Now that the US has (finally) migrated from magnetic stripe to chip payments, and signature will soon be going too, the time has come to think about where the fraud will go next. This was the topic of a great discussion at Money 20/20 involving amongst others EMVCo, Capital One and USAA.
Obviously the first place fraud will jump to will be card-not-present transactions such as e-commerce. This is well understood by those of us who went through the EMV chip migration over a decade ago. Brian Byrne outlined the various initiatives in EMVCo to secure these transactions – Tokenisation, 3DS 2.0 (with live solutions being imminent) and SRC (which is open for public comment).
Increasingly though it’s an identity problem. Identity theft and synthetic identities are being used to attack payments in a number of ways.
Because EMV chip cards are much harder to counterfeit than magnetic stripe cards, fraudsters instead will try to get their hands on genuine cards. This could be through opening a fraudulent account or by taking over an account and ordering a replacement card.
Identity fraud will be a big issue in faster payments too, with a need for good authentication on both ends of the transaction.
Synthetic identities are a particular challenge. Detecting them is tough, spotting the subtle clues that indicate that an identity record which looks legitimate has actually be cultivated over time by a fraudster. And this is big business, with criminals using the latest machine learning and ready access to data (thanks to all of those breaches) to launch well organised attacks at scale.
In the following session, Professor Pedro Domingos (author of “The Master Algorithm”) gave the great quote “if you try to fight machine learning with code you are doomed”. But it is not simply a case of implementing machine learning. As the Prof explained, the characteristics of fraud are constantly changing so any machine learning system will need to be constantly tuned and re-trained to keep up.

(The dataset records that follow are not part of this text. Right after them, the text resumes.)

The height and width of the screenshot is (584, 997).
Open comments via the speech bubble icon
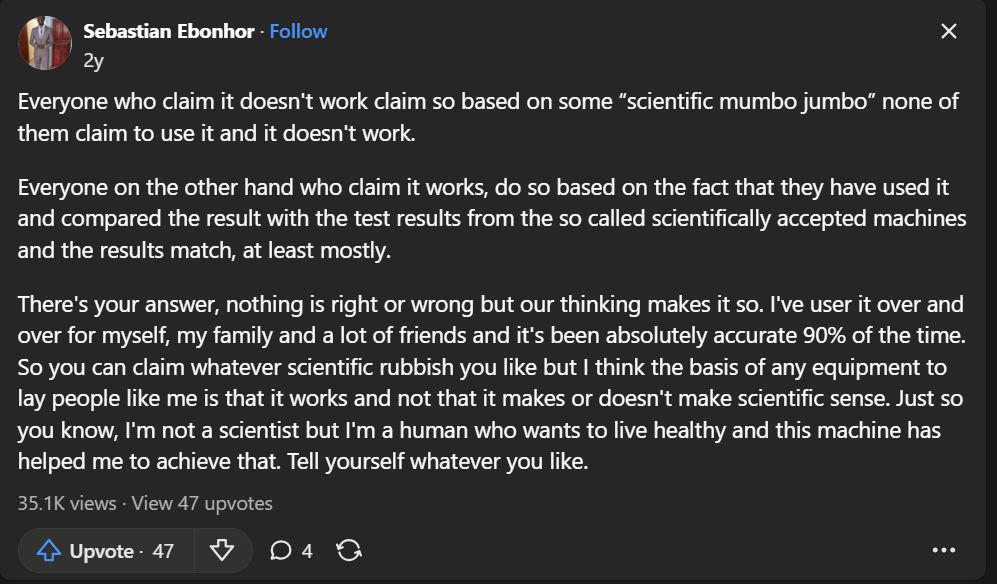click(281, 551)
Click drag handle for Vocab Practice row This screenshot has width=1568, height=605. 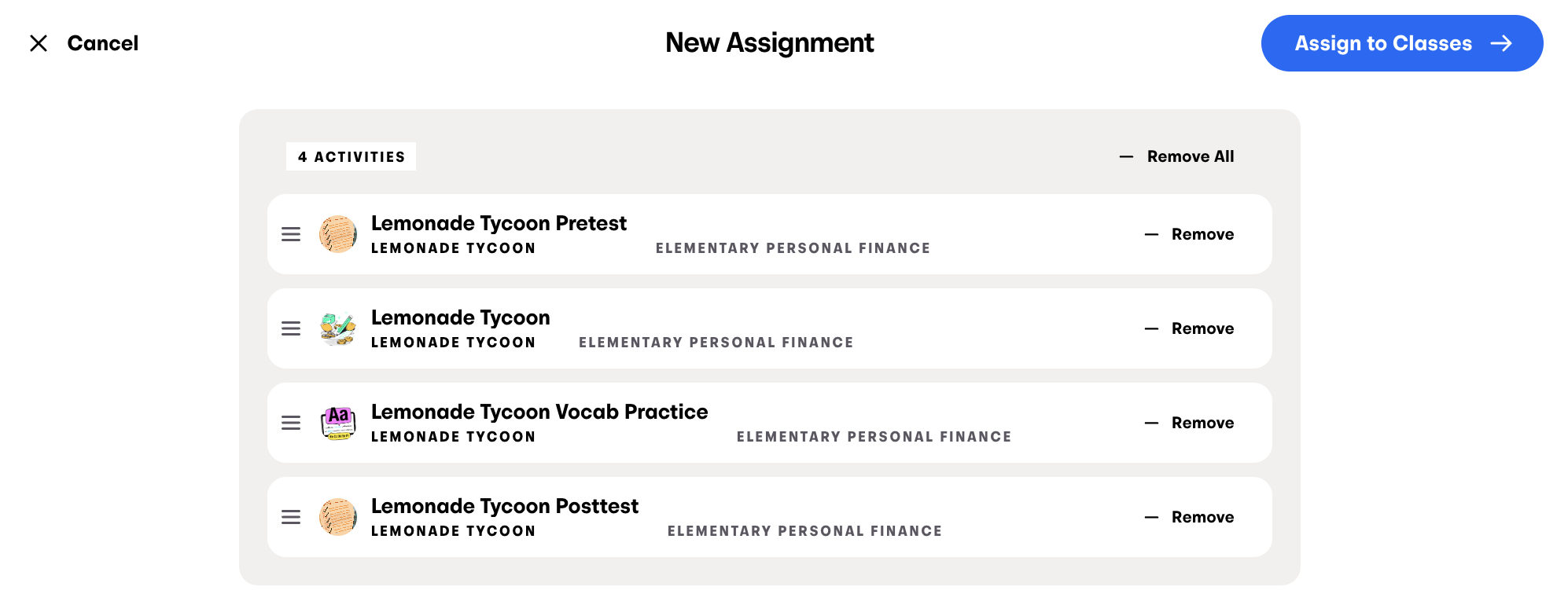click(x=291, y=423)
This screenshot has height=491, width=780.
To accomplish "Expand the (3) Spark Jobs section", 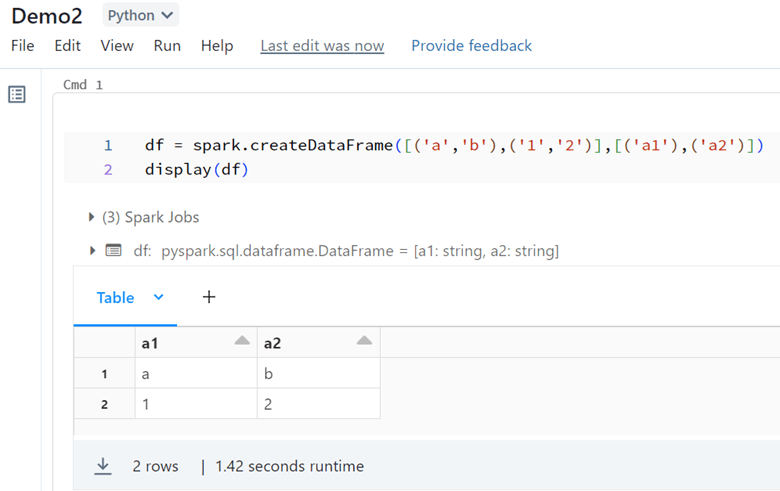I will pos(93,217).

Definitely a case of whack-a-mole.
I can see where this maybe going. Current validation processes use static attributes/artefacts to establish the authenticity of an ID. For example DoB, Credit History, existence on an electoral role, etc. Blockchainers will argue that if you can incorporate behaviour into an identity then you introduce an element which makes identity checking more in tune with the human world. Criminals may construct fake identities but can they fake the historical behaviours of a real person. Even if they can will machine learning not be able to detect the difference?
The point was that current machine learning spots fixed / static patterns but criminals will constantly change their behaviour, so the ML will need constant re-tuning.